- Born: 1984 (age 40–41) Beijing, China
- Education: China Academy of Art, Hangzhou
- Movement: Contemporary art
- Awards: Deutsche Bank International Prize (2022)
- Website: https://luyang.asia/

= Lu Yang (artist) =

Chinese new media artist

Lu Yang (Chinese: 陆扬; born 1984) is a Chinese artist.

== Biography ==
Lu Yang was born in 1984 in Shanghai, China. Her parents worked for a medical company, and he spent significant parts of her childhood being treated for asthma and other conditions.

Originally admitted to the programme for painting, Yang received a Master of Arts in New Media from the China Academy of Art in Hangzhou, where she studied under Zhang Peili.

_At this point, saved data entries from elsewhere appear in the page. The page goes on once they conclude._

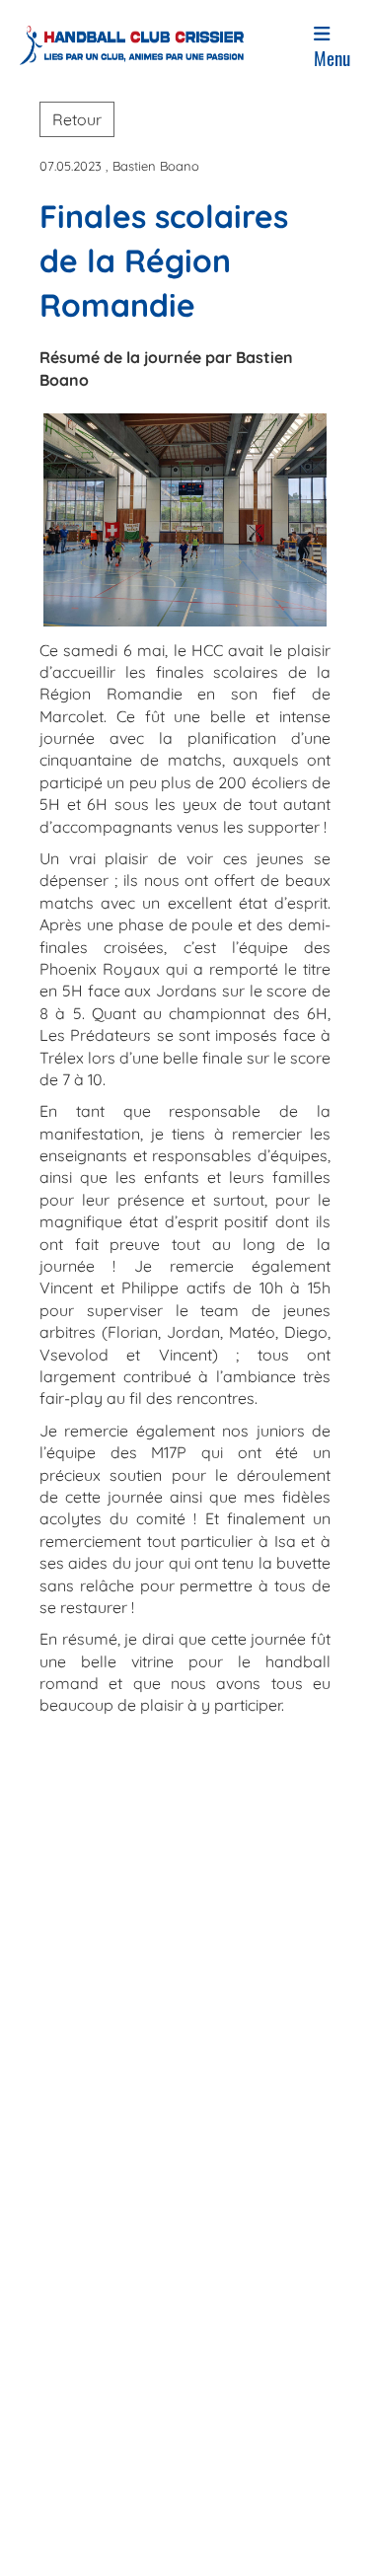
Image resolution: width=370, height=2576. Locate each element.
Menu (332, 57)
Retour (77, 119)
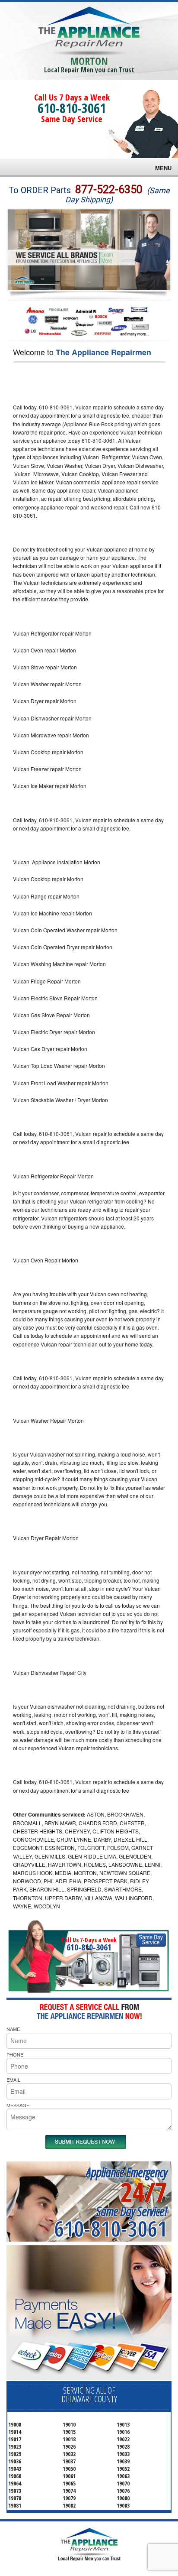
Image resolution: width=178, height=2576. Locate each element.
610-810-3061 (72, 108)
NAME (13, 2028)
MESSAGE (17, 2105)
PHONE (14, 2054)
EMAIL (13, 2079)
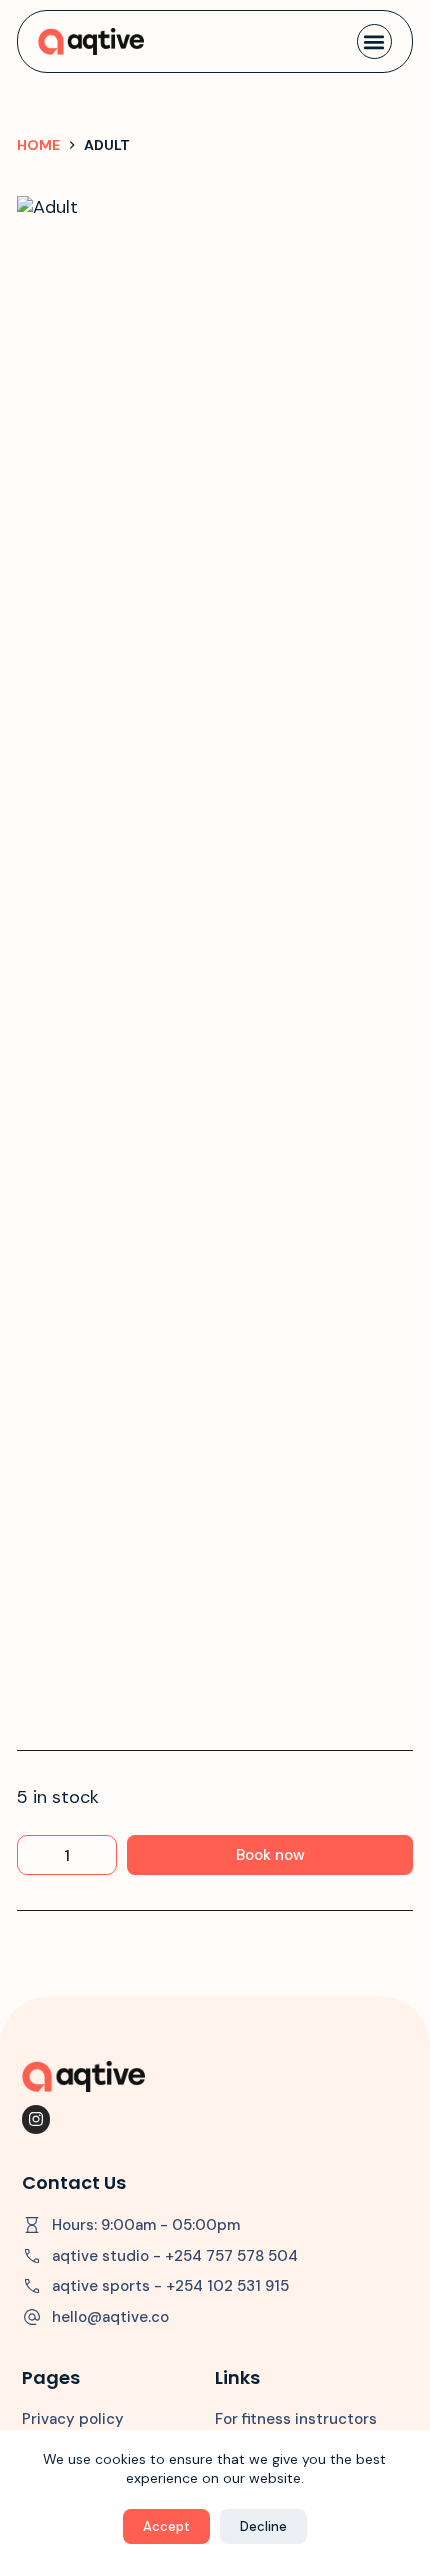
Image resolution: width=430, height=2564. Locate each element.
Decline (263, 2526)
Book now (270, 1855)
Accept (166, 2526)
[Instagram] (36, 2119)
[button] (374, 41)
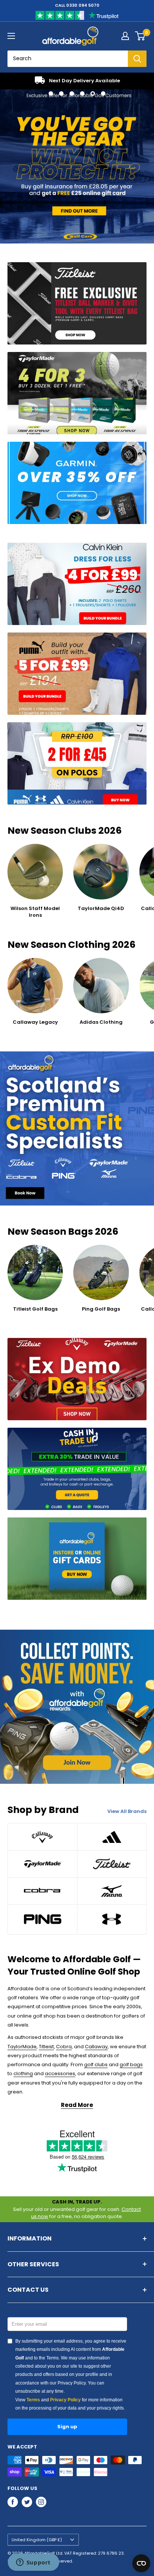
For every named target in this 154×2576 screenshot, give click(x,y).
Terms (33, 2399)
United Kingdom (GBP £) (37, 2540)
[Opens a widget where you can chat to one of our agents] (33, 2563)
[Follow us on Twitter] (27, 2502)
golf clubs (96, 2064)
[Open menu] (11, 36)
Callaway (96, 2046)
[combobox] (67, 58)
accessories (60, 2073)
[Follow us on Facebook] (12, 2502)
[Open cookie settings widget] (141, 2563)
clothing (23, 2073)
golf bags (131, 2064)
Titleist (46, 2046)
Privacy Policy (65, 2399)
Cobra (64, 2046)
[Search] (137, 58)
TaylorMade (22, 2046)
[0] (140, 35)
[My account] (125, 36)
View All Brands (127, 1811)
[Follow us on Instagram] (41, 2502)
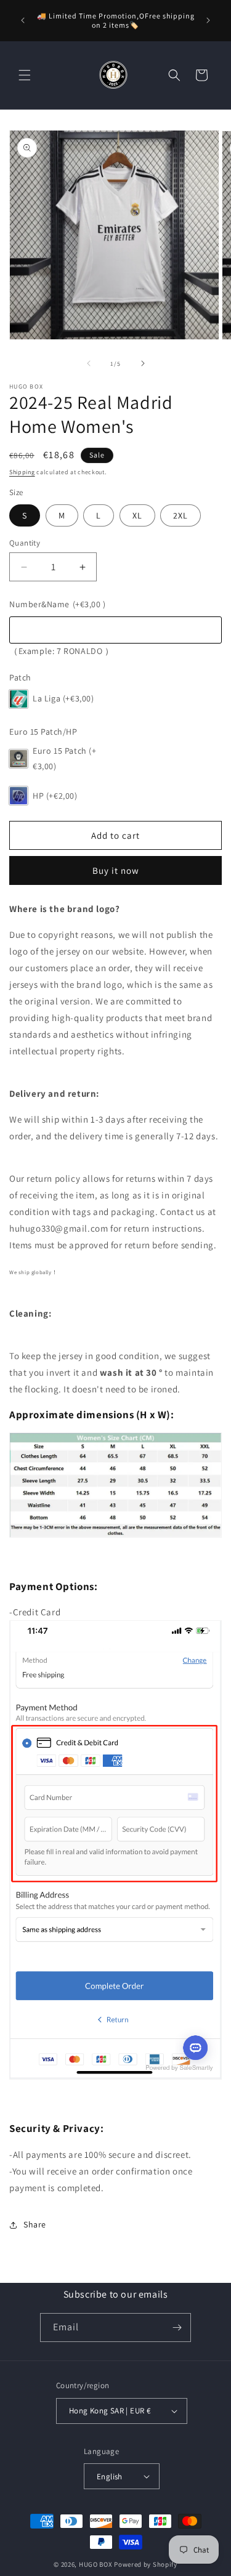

Raised by a Buddhist family, Yang cites an early interest in religion and belief systems, which later led to biology, neuroscience and religion being central to her artistic oeuvre. Yang's upbringing was also heavily influenced by foreign pop music and anime, which led her to later identify with Japanese otaku and online subcultures.

Assigned female at birth, Yang is gender-neutral and uses she/her pronouns. While critics often focus on biographical details, the artist has stated that "By living on the Internet, you can abandon your identity, nationality, gender, even your existence as a human being. I rather like this feeling."

== Artwork ==
Yang's practice is grounded in a variety of symbols, identities and narratives. These include Buddhist theology, Chinese cosmology, biology, anime, robotics and gender theory. Much of her work centres around her non-binary digital avatar, named DOKU.

The most renowned of Yang's artworks are narrative-based video art pieces, but she has also worked in longer format video, game design and sculpture.

Yang's work has been the subject of solo shows in Europe, the USA, China, Australia and Japan. In 2015, Yang represented China at the 56th Venice Biennale.